One day.
One day.
One day.
That’s the farthest I can get in sobriety before I’m standing by my dealer’s door, arguing with myself, spinning in circles.
His place is next to my laundromat. I’m there every week. He wears braces and has bright brown eyes with long, dark lashes. I notice these three features every time I see him, which is often, not only because of the laundromat but because I do this thing where I throw away all my supply and say, “I’m sober now. Now I’m sober. I’m sober starting now.”
I go one day.
Then I’m back, pacing at his door, my hands in fists, knuckles white, like the fight I’m having with myself is about to turn physical.
He always tells me there’s a deal if I buy more– twice as much as usual is five dollars off; three times as much, he’ll throw in some freebies. “I don’t need that much,” I say, every time.

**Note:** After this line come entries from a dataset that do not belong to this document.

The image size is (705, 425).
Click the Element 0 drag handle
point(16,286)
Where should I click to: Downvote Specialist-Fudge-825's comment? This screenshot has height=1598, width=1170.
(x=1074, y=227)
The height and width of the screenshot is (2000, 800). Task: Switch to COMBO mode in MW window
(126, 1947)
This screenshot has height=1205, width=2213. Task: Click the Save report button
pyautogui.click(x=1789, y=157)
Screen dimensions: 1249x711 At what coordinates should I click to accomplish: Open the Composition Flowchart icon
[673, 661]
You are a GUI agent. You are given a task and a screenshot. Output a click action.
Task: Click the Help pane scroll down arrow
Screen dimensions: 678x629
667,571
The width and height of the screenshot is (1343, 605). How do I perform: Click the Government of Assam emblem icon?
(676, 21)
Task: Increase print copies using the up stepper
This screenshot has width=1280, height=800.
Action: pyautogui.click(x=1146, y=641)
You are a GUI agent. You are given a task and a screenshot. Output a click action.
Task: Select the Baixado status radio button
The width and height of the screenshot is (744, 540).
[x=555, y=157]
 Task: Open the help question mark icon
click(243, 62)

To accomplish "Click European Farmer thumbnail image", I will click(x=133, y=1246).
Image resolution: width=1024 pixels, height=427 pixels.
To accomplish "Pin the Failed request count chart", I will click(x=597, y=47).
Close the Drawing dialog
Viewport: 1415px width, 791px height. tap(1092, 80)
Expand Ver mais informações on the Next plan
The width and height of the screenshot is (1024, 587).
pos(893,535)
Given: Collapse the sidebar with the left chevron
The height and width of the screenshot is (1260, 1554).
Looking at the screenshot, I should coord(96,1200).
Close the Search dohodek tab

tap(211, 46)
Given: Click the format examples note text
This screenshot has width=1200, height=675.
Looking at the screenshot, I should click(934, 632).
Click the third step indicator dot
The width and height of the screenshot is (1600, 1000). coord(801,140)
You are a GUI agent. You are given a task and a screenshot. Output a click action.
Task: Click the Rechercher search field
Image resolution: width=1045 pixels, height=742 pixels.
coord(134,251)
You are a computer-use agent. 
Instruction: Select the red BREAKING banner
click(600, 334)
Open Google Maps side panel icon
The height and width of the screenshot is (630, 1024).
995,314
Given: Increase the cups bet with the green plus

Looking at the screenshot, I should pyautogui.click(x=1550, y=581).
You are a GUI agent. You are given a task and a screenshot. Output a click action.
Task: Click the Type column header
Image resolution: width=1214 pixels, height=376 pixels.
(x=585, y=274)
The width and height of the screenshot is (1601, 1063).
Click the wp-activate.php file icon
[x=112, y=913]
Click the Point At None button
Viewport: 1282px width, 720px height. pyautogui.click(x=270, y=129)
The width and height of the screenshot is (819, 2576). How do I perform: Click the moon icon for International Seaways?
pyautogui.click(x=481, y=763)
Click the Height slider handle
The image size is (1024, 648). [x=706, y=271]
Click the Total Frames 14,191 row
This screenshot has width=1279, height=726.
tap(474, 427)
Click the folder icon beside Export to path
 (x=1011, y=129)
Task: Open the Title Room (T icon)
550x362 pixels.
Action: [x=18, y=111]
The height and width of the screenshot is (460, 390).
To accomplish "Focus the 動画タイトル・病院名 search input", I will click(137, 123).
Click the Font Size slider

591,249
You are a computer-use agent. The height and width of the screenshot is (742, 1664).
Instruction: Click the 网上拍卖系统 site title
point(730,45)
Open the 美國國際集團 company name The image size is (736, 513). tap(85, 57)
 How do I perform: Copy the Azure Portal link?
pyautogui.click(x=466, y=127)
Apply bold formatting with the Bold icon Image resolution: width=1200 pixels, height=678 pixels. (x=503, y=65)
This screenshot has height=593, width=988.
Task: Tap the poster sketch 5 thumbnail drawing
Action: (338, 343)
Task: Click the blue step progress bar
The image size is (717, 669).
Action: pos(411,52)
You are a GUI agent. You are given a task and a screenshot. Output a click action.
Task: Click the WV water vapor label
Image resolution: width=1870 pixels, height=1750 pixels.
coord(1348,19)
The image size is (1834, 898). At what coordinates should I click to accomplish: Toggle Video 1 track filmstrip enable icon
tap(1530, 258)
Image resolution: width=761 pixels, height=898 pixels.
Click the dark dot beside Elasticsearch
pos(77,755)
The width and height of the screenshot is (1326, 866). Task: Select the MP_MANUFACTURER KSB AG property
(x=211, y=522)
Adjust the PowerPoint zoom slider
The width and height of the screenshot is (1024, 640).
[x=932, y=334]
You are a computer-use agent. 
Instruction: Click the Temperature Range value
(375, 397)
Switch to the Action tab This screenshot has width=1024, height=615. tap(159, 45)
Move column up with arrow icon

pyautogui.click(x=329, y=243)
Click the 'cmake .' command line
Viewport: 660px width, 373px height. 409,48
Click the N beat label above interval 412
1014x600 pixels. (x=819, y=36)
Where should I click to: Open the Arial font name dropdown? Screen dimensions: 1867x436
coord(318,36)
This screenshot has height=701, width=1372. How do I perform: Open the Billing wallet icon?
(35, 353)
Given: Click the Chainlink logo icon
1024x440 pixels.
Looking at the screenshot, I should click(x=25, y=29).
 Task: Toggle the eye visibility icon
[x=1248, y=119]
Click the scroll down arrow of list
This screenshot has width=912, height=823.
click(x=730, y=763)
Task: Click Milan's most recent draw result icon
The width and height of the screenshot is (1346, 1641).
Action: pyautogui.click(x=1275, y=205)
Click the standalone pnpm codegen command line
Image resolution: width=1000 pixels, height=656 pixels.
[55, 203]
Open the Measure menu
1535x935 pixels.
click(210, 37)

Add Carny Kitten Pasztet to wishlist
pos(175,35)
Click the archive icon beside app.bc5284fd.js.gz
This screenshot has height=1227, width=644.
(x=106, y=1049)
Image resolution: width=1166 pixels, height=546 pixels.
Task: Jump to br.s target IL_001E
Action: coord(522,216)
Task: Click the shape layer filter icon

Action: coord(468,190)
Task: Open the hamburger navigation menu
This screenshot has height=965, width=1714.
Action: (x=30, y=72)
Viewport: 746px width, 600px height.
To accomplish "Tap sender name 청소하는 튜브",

I’m trying to get sober, I never say to anyone. It only sets us all up for disappointment. It’s better to be able to say, “I’m sober,” than, “I’m trying to get sober.”
One day is as far as I get.
I’ve read lots of books and articles on addiction, I did a master’s thesis on addiction. They say to find a different laundromat. They tell me to say, “I don’t do drugs,” instead of, “I can’t do drugs.” There’s lots of those little phrasings, like vocabulary is part of the battle, a weapon you use against your mind.
I go to an Anonymous group and I listen to everyone, their thousand words of jargon, a different language they speak in those rooms. It starts to feel like a cult. I’ve always hated organized religion, the doctrines to memorize, the rituals, the rules, the restrictions. It’s like building fences in your brain, setting boundaries for yourself. Growing up, every boundary I ever set was an invitation.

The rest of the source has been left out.